** start **

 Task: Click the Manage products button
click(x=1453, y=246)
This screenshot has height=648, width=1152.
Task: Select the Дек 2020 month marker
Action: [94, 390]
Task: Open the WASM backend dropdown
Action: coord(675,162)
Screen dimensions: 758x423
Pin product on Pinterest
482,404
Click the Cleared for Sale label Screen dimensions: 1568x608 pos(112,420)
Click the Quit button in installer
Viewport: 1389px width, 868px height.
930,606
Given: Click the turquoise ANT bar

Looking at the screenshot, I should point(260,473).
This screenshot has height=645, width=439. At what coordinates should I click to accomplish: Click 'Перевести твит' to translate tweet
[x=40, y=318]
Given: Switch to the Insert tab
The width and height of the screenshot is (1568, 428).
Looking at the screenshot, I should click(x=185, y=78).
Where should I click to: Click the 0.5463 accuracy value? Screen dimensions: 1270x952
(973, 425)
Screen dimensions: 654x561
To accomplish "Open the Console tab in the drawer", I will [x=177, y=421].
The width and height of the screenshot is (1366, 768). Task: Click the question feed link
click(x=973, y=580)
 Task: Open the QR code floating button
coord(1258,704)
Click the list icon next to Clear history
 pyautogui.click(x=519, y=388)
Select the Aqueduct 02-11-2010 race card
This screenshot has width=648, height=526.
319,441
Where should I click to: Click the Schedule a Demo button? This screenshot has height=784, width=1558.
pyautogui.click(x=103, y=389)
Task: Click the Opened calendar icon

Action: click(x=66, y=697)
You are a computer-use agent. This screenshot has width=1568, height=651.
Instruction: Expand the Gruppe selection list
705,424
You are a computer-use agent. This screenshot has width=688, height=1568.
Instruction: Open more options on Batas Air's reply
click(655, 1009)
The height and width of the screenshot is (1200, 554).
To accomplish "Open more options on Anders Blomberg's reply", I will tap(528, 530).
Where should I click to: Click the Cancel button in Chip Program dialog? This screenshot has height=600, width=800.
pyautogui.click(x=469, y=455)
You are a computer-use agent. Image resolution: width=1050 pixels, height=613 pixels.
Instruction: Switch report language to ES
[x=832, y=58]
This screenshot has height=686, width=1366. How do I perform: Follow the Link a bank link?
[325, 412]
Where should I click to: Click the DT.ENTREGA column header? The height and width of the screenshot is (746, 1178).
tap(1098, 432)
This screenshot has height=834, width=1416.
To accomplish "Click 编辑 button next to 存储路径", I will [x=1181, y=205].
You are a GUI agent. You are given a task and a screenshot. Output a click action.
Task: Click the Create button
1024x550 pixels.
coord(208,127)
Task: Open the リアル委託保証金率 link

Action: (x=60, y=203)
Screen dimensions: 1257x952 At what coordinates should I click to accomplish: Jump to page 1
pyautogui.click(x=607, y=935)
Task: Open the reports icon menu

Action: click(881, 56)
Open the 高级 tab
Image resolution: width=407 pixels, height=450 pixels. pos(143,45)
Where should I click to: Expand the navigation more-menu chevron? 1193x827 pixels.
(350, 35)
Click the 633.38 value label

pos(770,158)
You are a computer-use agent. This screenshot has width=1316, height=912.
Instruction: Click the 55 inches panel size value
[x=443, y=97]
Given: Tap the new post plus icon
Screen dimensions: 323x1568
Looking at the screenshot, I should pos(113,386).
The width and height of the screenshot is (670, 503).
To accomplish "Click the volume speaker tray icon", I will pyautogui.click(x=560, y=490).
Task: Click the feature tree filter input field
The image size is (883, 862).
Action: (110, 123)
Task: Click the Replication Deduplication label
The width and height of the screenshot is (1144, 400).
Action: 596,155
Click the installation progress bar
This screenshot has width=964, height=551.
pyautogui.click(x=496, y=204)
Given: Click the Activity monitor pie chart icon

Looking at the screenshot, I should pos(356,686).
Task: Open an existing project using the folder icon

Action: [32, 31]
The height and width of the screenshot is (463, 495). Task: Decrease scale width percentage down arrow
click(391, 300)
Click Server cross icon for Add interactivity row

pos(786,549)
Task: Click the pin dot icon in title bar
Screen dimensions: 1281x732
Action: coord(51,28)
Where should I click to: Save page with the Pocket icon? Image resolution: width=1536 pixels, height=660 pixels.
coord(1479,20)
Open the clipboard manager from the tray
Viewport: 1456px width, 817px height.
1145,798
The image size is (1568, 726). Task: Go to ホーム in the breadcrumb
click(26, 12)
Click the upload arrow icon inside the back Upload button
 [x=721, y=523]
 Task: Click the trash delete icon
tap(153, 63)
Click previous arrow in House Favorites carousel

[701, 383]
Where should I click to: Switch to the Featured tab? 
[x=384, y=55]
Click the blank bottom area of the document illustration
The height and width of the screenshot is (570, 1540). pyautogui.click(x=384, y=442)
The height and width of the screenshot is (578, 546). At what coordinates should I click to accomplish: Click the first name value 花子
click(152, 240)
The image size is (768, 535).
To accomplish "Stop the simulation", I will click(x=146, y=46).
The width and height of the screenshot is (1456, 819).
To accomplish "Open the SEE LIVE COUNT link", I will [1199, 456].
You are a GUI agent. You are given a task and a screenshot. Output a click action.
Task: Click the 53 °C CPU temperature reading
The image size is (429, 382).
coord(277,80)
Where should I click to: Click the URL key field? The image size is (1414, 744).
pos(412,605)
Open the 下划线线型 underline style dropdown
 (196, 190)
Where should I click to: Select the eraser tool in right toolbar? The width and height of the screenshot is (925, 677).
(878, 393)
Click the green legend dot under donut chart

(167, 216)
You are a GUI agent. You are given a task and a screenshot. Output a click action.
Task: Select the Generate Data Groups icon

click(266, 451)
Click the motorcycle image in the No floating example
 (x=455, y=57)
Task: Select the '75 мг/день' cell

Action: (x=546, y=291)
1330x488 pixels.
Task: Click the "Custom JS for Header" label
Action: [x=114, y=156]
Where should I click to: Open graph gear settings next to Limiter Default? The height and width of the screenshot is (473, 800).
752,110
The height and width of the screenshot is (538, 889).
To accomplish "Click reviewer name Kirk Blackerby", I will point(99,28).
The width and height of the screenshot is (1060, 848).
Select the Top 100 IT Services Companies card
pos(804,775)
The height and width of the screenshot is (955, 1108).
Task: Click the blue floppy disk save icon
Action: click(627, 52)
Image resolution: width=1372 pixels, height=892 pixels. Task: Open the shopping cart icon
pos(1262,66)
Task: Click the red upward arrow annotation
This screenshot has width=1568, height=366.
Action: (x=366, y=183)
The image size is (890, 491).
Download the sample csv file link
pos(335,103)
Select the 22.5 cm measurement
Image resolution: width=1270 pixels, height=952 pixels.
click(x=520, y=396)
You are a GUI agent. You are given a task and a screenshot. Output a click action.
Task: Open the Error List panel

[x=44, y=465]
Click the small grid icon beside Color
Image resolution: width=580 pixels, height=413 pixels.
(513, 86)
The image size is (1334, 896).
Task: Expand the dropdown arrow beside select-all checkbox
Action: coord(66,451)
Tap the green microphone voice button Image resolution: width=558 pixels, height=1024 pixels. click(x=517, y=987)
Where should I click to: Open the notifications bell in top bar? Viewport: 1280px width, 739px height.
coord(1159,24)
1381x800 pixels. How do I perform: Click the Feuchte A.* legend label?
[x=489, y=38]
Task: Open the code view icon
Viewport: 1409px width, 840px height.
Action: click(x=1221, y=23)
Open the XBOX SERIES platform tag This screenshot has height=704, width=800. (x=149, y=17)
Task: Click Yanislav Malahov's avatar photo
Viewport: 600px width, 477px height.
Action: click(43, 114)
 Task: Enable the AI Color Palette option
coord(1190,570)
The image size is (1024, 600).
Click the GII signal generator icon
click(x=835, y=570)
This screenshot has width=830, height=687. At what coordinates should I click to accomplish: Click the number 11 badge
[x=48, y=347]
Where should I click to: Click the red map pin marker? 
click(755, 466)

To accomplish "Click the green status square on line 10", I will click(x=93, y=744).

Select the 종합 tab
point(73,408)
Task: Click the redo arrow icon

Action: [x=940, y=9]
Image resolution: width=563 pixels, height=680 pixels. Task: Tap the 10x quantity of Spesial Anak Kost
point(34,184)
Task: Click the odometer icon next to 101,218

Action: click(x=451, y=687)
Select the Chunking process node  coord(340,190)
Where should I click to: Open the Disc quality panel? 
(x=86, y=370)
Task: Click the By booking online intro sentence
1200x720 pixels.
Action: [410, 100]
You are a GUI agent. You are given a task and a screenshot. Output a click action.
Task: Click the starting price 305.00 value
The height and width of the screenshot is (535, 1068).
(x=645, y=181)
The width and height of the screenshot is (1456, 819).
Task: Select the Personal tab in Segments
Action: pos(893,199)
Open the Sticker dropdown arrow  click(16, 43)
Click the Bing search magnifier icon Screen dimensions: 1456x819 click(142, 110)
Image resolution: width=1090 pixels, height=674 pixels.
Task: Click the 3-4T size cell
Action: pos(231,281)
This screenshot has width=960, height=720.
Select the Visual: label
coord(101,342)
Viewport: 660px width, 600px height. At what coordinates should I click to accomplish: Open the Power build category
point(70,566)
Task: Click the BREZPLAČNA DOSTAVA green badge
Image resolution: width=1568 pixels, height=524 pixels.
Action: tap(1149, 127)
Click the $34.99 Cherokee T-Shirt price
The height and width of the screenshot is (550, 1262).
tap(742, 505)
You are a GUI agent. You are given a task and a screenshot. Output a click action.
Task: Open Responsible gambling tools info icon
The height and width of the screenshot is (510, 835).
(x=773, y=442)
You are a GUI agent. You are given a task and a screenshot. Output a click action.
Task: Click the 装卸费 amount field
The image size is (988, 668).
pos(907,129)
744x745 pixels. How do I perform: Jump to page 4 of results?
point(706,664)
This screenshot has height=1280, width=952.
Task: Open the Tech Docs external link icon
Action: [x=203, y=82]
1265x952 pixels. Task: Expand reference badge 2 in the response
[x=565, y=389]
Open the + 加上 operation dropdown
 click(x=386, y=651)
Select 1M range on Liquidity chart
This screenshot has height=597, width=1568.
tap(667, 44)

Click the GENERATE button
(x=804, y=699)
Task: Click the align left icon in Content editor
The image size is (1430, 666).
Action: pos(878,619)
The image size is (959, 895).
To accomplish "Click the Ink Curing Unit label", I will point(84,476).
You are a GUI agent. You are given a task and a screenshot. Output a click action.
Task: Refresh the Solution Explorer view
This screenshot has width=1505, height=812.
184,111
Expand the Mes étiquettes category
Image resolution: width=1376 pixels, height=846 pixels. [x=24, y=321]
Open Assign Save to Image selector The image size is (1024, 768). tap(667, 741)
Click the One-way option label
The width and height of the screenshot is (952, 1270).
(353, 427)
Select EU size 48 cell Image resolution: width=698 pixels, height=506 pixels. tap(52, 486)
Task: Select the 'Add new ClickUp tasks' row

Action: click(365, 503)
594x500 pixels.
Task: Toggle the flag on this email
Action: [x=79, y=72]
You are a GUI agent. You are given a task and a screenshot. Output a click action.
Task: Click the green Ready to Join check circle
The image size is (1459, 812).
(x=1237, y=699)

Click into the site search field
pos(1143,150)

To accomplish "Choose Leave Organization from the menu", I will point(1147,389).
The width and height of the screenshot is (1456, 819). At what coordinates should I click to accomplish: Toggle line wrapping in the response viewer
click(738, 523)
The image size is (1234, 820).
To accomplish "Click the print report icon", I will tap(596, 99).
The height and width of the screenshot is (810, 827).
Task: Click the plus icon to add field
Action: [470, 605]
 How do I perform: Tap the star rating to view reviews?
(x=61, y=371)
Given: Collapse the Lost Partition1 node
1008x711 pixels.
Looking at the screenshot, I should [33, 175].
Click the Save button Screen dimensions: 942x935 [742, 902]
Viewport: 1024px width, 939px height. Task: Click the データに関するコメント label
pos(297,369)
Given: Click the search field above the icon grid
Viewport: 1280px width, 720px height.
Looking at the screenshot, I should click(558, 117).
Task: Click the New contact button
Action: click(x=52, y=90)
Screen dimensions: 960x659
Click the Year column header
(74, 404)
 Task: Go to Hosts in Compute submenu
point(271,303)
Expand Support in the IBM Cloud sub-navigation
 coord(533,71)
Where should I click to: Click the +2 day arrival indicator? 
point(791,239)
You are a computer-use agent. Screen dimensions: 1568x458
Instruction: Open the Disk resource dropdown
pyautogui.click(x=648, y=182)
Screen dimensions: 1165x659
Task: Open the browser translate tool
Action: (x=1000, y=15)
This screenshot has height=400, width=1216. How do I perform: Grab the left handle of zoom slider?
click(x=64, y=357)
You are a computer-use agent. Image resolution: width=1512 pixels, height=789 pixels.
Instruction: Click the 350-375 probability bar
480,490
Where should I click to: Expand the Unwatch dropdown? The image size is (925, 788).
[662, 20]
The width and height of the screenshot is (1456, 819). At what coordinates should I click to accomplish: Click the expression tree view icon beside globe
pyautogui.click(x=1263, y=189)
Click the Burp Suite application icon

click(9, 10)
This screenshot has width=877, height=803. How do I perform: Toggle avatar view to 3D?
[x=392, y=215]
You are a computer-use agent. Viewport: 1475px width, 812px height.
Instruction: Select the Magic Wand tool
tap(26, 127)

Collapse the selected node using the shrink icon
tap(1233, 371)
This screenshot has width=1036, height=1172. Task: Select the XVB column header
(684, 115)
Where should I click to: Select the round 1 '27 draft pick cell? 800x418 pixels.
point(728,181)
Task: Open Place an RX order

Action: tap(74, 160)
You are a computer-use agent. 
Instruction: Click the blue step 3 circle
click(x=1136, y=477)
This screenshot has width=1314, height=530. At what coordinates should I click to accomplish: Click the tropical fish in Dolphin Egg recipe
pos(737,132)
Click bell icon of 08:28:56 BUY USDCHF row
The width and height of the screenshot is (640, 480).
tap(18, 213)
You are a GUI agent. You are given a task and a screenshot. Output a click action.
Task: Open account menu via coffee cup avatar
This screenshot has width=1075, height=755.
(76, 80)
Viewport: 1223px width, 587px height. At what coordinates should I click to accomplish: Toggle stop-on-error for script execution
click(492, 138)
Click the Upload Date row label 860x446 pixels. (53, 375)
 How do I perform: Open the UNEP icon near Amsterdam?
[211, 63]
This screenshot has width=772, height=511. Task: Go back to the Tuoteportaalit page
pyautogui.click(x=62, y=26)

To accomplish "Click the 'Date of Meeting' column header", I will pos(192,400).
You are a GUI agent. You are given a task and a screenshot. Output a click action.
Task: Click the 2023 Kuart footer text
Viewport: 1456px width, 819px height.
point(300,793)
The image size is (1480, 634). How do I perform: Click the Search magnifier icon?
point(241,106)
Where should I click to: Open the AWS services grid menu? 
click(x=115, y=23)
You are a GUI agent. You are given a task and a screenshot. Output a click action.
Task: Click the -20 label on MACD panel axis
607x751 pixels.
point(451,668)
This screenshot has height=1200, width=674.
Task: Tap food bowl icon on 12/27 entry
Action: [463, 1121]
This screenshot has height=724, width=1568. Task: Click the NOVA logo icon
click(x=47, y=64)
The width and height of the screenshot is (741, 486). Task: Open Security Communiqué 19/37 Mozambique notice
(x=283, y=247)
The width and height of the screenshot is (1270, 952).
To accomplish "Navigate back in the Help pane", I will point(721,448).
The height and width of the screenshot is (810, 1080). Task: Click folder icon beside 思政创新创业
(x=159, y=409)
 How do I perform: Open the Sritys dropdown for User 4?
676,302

** end **

Work to do:
Print the part of the listing above that opens with the line containing "Select the Chunking" and closes with the line containing "Open the Sticker", reproducing every line without changes.

Correct response:
Select the Chunking process node  coord(340,190)
Where should I click to: Open the Disc quality panel? 
(x=86, y=370)
Task: Click the By booking online intro sentence
1200x720 pixels.
Action: [410, 100]
You are a GUI agent. You are given a task and a screenshot. Output a click action.
Task: Click the starting price 305.00 value
The height and width of the screenshot is (535, 1068).
(x=645, y=181)
The width and height of the screenshot is (1456, 819).
Task: Select the Personal tab in Segments
Action: pos(893,199)
Open the Sticker dropdown arrow  click(16, 43)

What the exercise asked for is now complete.